DIRECTIONS FOR THIS TASK: Copy every line of the entries below that contains the word "icon", matching case exactly.

EXERCISE DATA:
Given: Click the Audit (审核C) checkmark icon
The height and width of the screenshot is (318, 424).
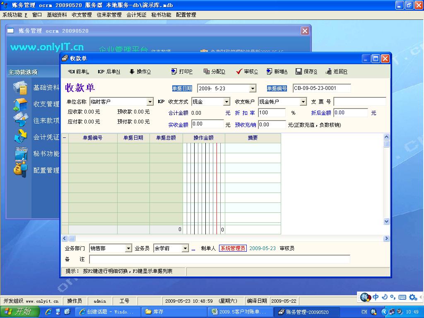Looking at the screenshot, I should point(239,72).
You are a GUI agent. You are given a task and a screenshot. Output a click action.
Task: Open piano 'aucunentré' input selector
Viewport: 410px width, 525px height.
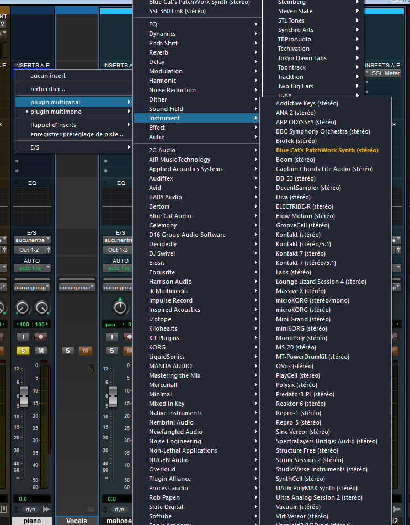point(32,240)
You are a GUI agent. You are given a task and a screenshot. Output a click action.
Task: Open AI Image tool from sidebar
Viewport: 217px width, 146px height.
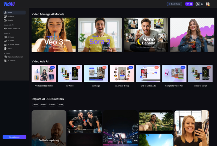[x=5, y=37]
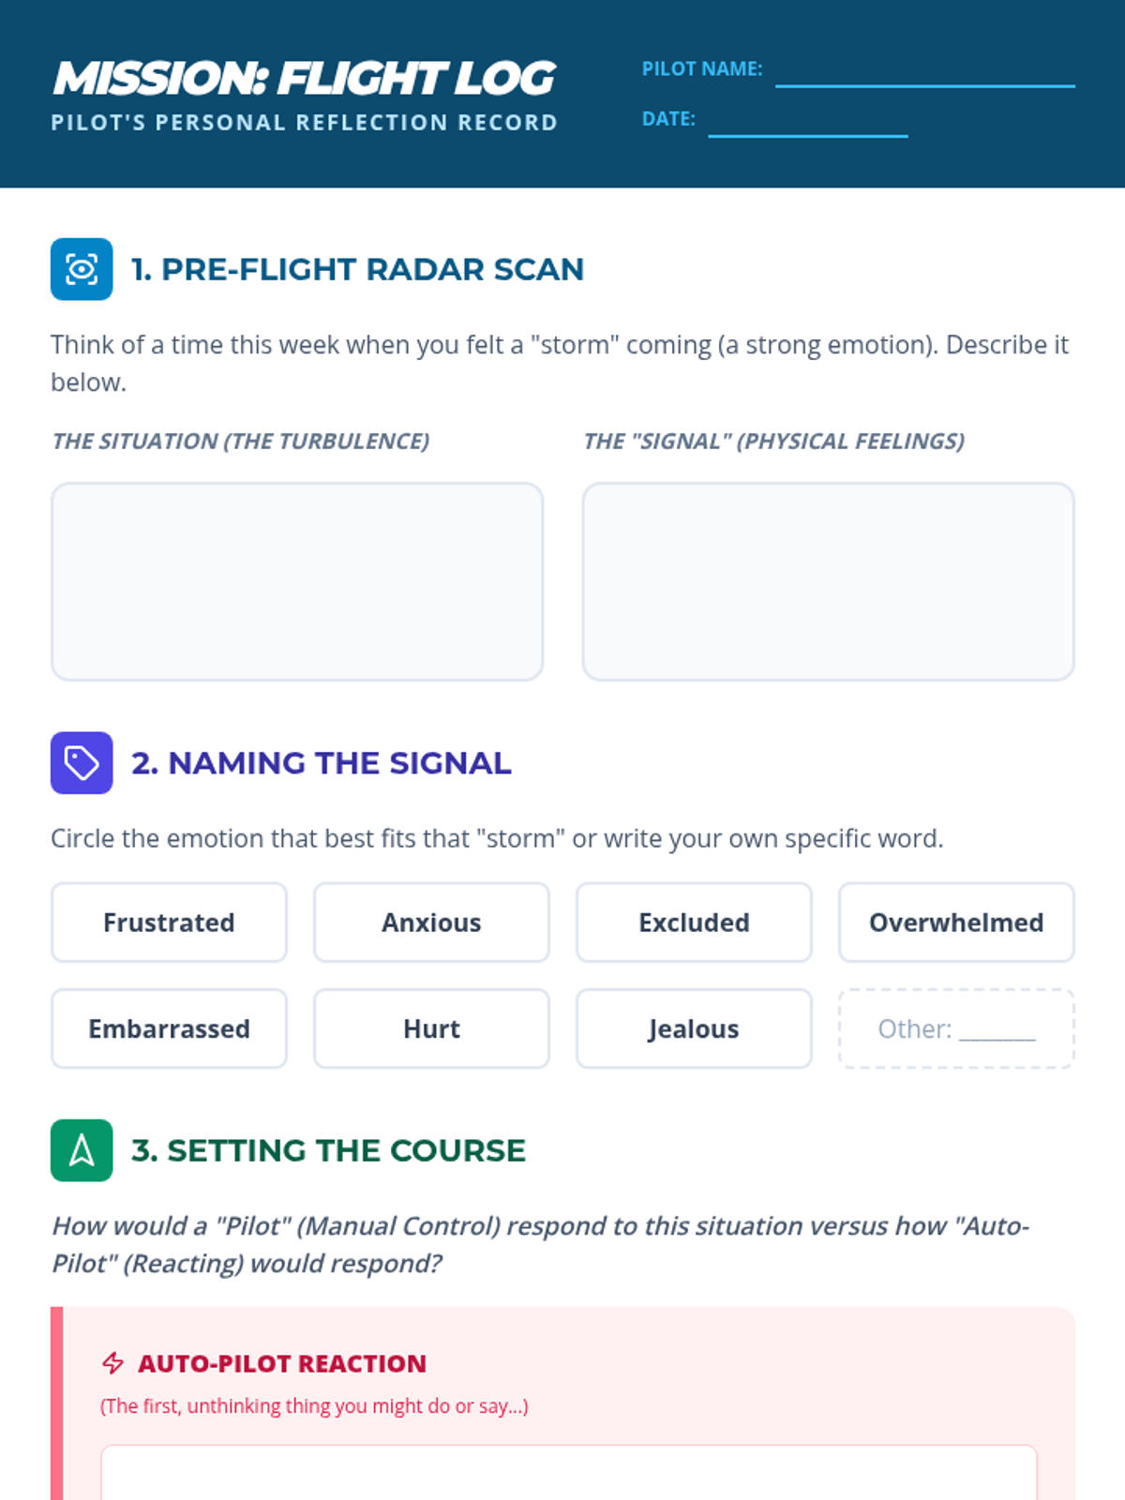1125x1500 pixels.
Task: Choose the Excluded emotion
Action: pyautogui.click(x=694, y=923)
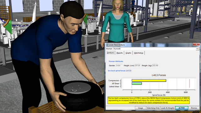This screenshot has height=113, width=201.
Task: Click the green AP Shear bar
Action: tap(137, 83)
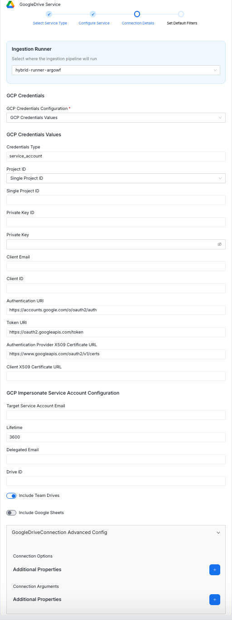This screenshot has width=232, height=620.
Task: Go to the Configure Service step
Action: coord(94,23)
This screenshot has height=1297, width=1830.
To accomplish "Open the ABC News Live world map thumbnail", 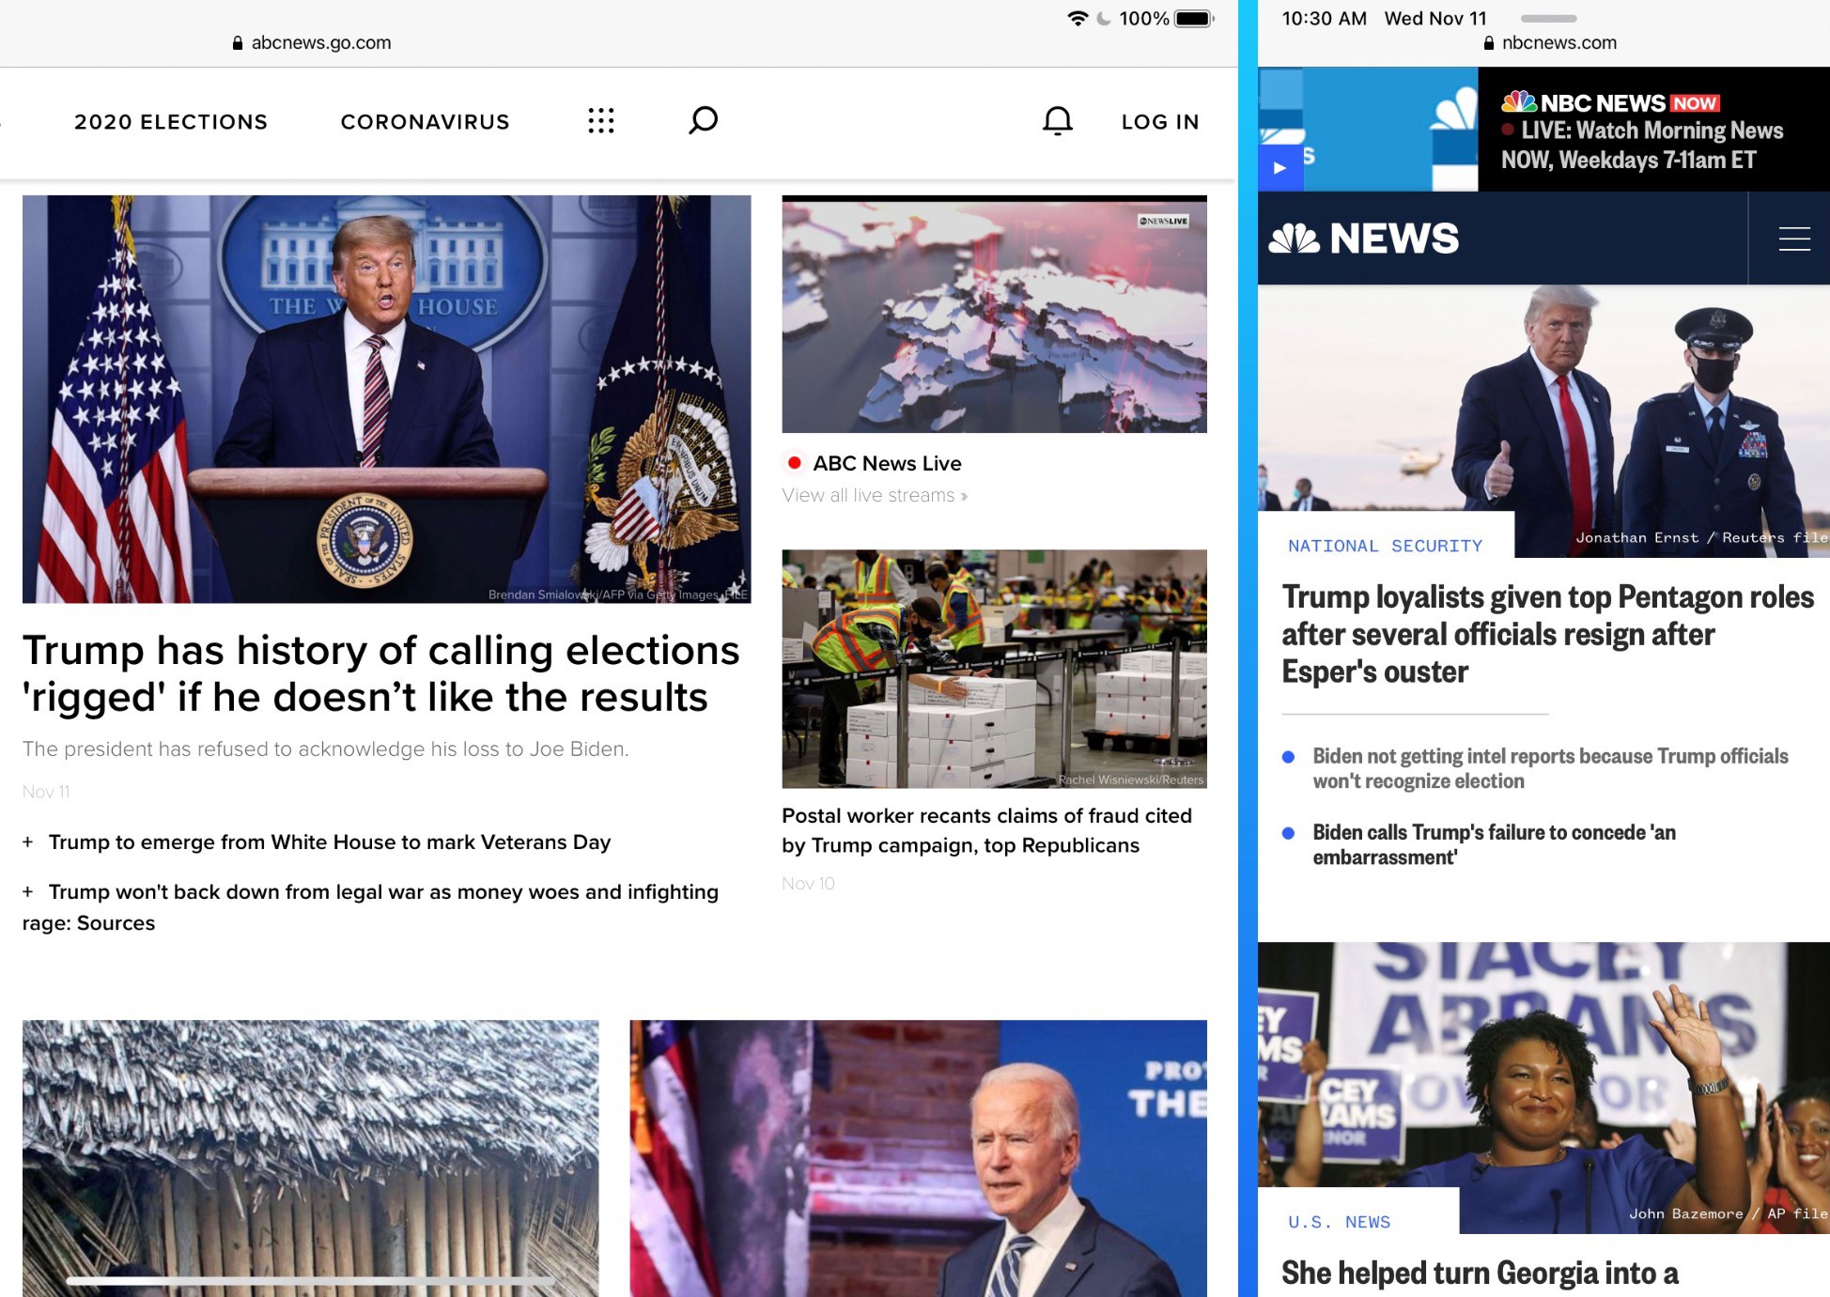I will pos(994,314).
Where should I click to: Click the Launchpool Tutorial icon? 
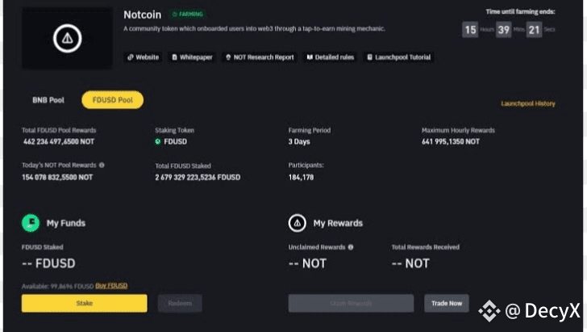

SOLVED EXERCISE:
Given: Click the Audit (审核C) checkmark icon
Where should I click to: Click the Launchpool Tutorial icon? 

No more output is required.